The process of grooming – online sexual abuse – is being further investigated through a two-year research project called ROBERT: Risktaking Online Behaviour Empowerment through Research and Training. Nine European research institutions and NGOs work together to clarify what makes young people vulnerable to digital harassment. The innovative approach will not only include interviews with victims of grooming, but also with perpetrators.

httpv://www.youtube.com/watch?v=s3XKmKvw2gQ

„At first we collect existing research from different languages and try to figure out why there is such diverging data on this topic across Europe,“ says Lars Lööf, from the expert group Cooperation of Children at Risk, which is also coordinating the project. The next steps of the project will include a set of interviews, in a trusted environment, with young people who have experienced online abuse. „We want to determine what the conditions were under which the young people became victims of grooming,“ says Lööf.

Focus group interviews will then be conducted afterwards to further elaborate the conditions for online sexual abuse. They will concentrate on young people who are said to be particularly vulnerable to grooming, e.g., youngsters who live in alternative care, in institutions or with foster families, as well as young people with a disability or with same-sex preference or transgender identity. „We want to find out how they manage the challenges modern technology puts on them and where vulnerabilities in their online conduct arise,“ explains Lööf. Overall, around two hundred people between the ages of fourteen and eighteen years will be interviewed.

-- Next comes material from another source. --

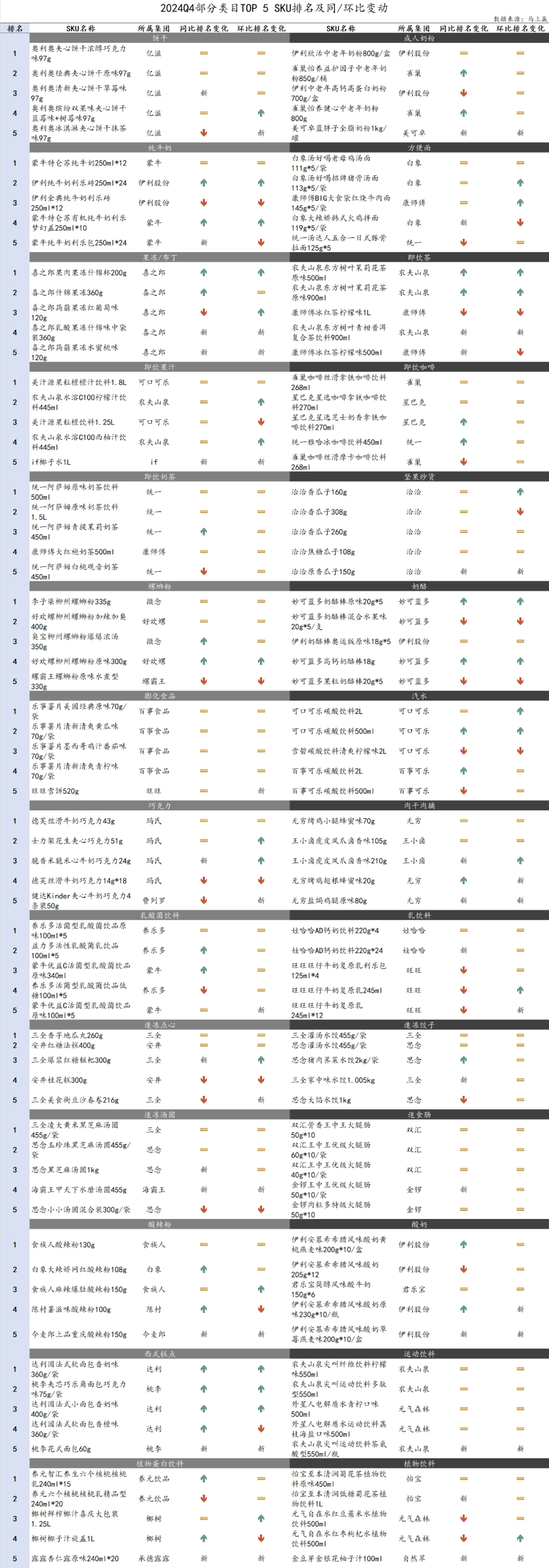The width and height of the screenshot is (549, 1568).
Task: Click red down arrow for 健达Kinder夹心牛奶巧克力
Action: pos(203,900)
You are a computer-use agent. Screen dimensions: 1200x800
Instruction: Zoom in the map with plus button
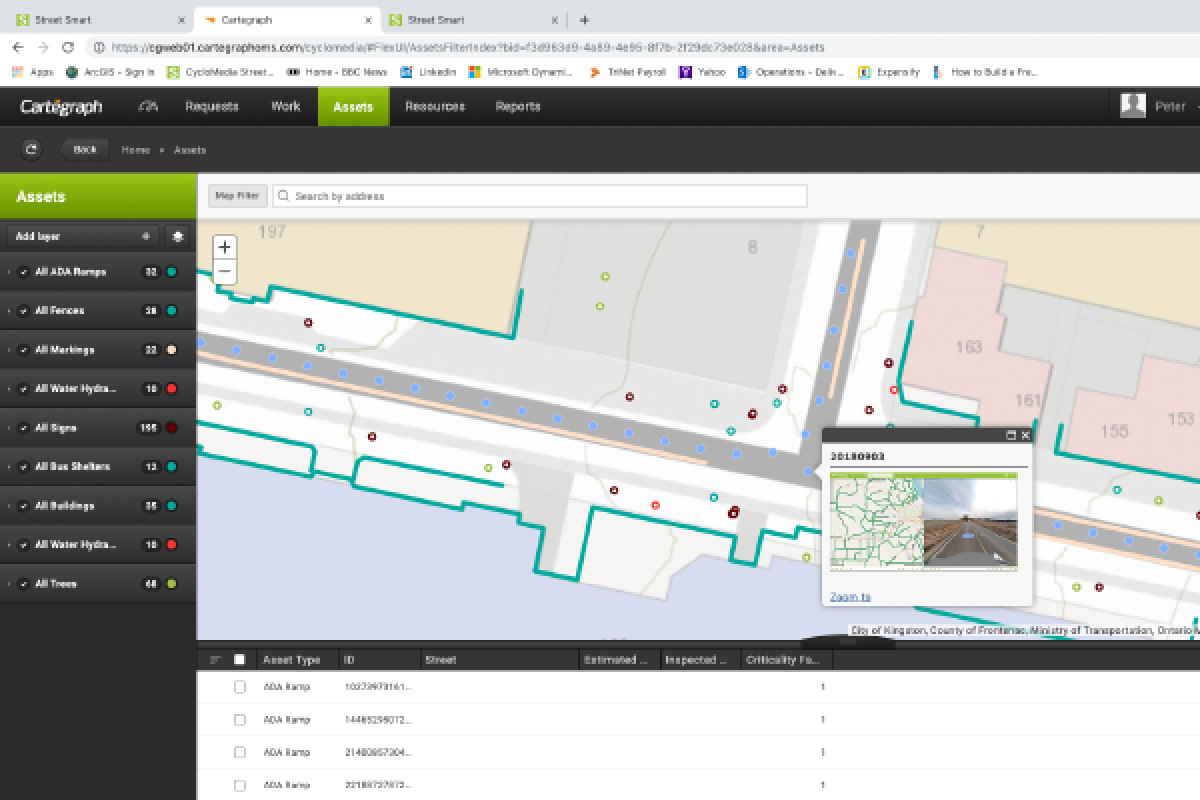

The ROBERT project will also conduct interviews with the perpetrators themselves. Around twenty people will be questioned who have already been convicted of online offences- again in a trusted environment. The aim is to find out if there are any specific characteristics in the online conduct of young people that make them particularly susceptible to sex offenders. By uncovering strategy patterns of perpetrators, the researchers hope that clear protection recommendations can be formulated.

„The project is designed to bring more light to the process of grooming and will serve to empower the victims of online sexual abuse,“ confirms Lööf. ROBERT was launched in June 2010 and its first results are already available through an online database. A final report and a conference are scheduled for May 2012 in Berlin.

ROBERT is funded by the European Commission’s Safer Internet Programme. It is managed and coordinated by the Expert Group for Cooperation on Children at Risk (EGCC) in partnership with the University of Tartu (Estonia), Linköping University (Sweden), the University of Edinburgh (UK), Kingston University (UK), Save the Children Denmark, Save the Children Italia, Innocence in Danger in Germany, and Stellit International in The Netherlands and Russia.